Recast the data from the line containing "This screenshot has height=1080, width=1920." through the end of the data as a Markdown table with the columns "Row" and "Line". Skip blank lines and leave the pictures out.

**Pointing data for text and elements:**

:::::

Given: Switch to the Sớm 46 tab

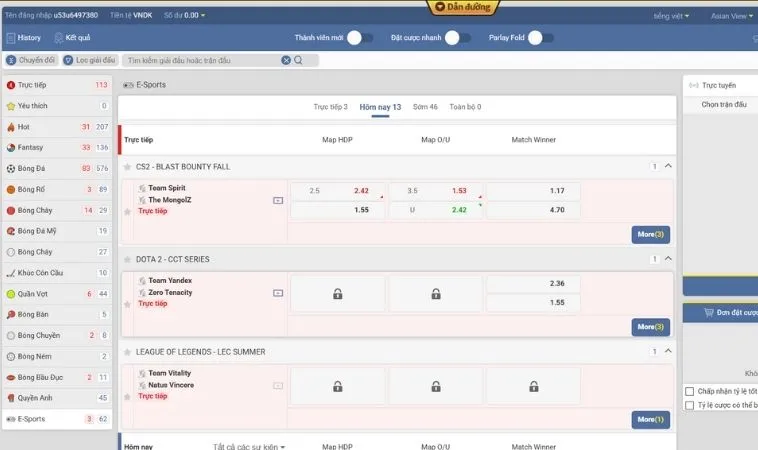Looking at the screenshot, I should click(425, 106).

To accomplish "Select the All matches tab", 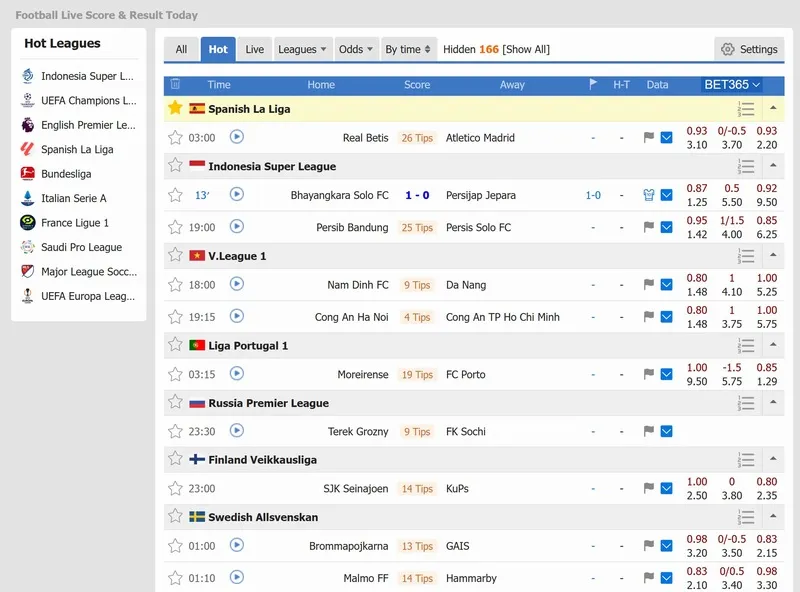I will [181, 49].
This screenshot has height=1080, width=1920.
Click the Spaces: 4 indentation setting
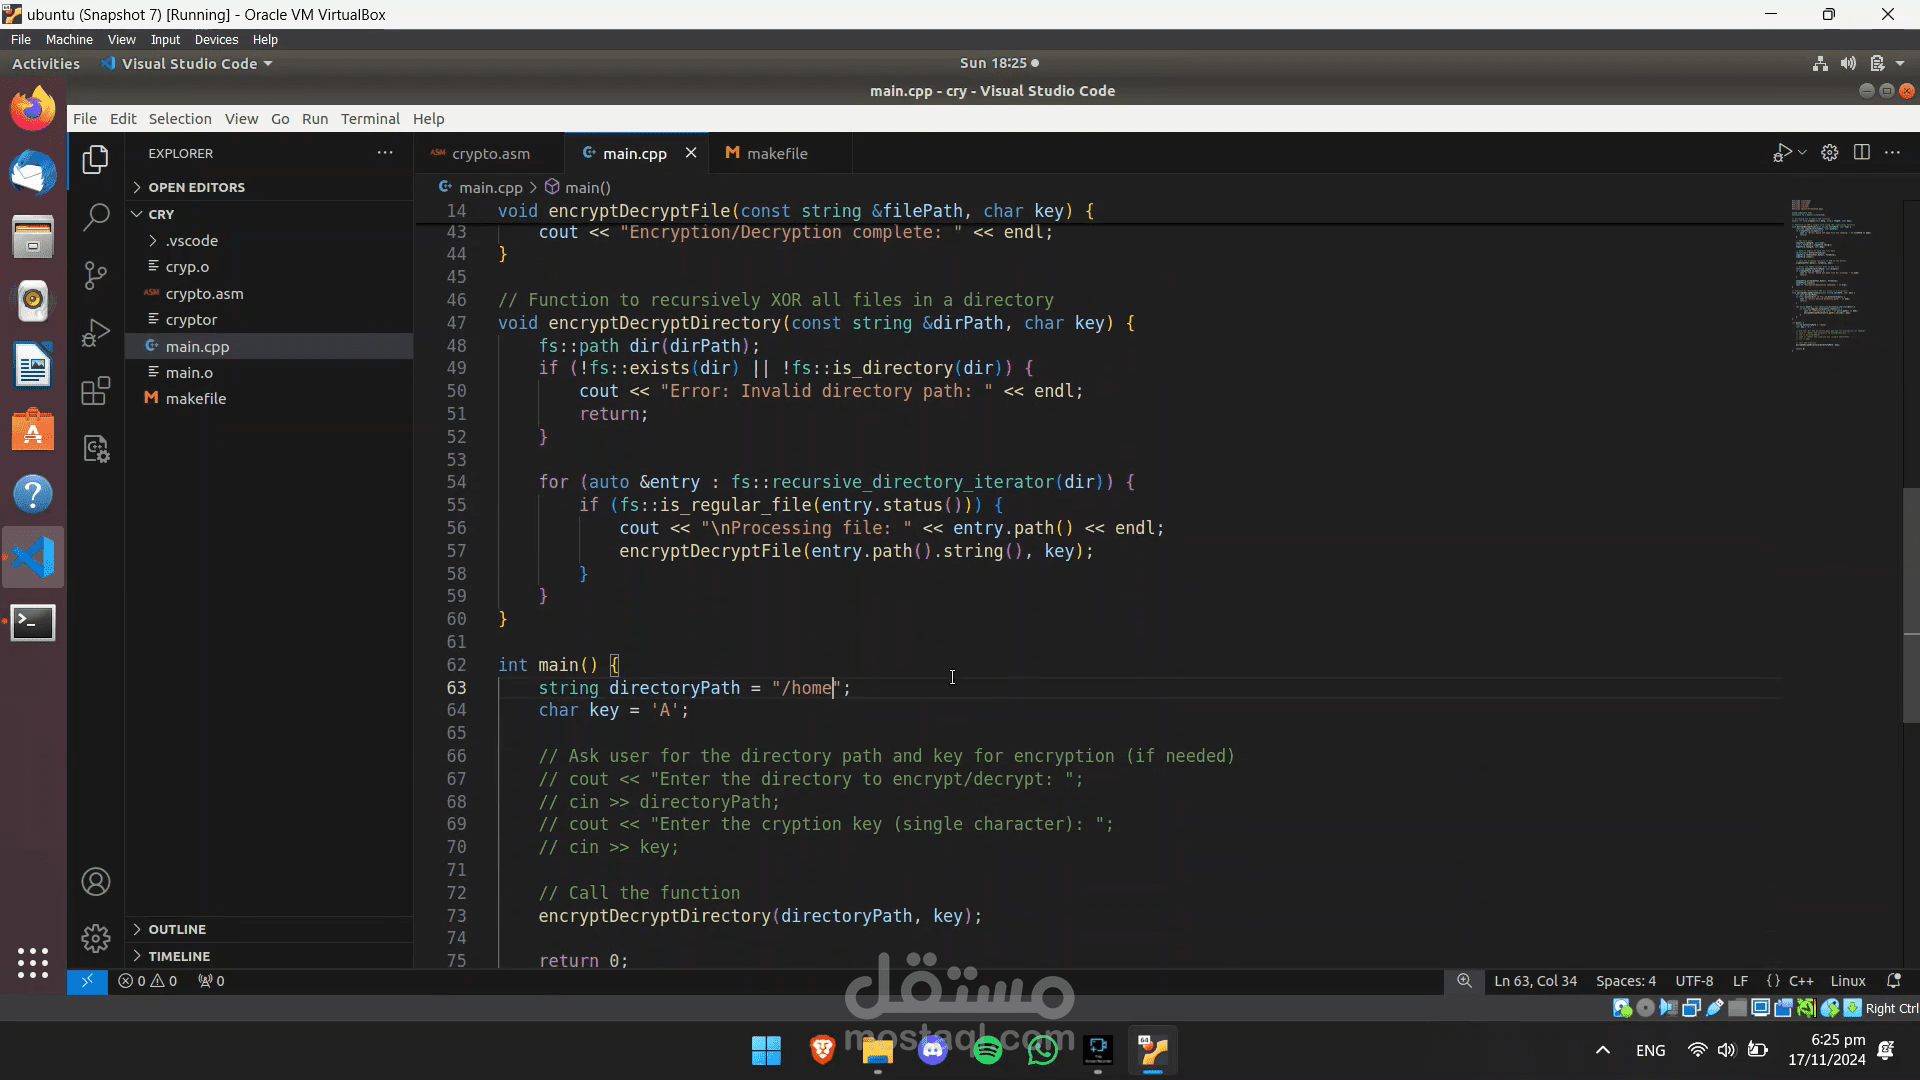click(1625, 981)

:::::

**Written response:**
| Row | Line |
|---|---|
| 1 | This screenshot has height=1080, width=1920. |
| 2 | Click the Spaces: 4 indentation setting |
| 3 | click(1625, 981) |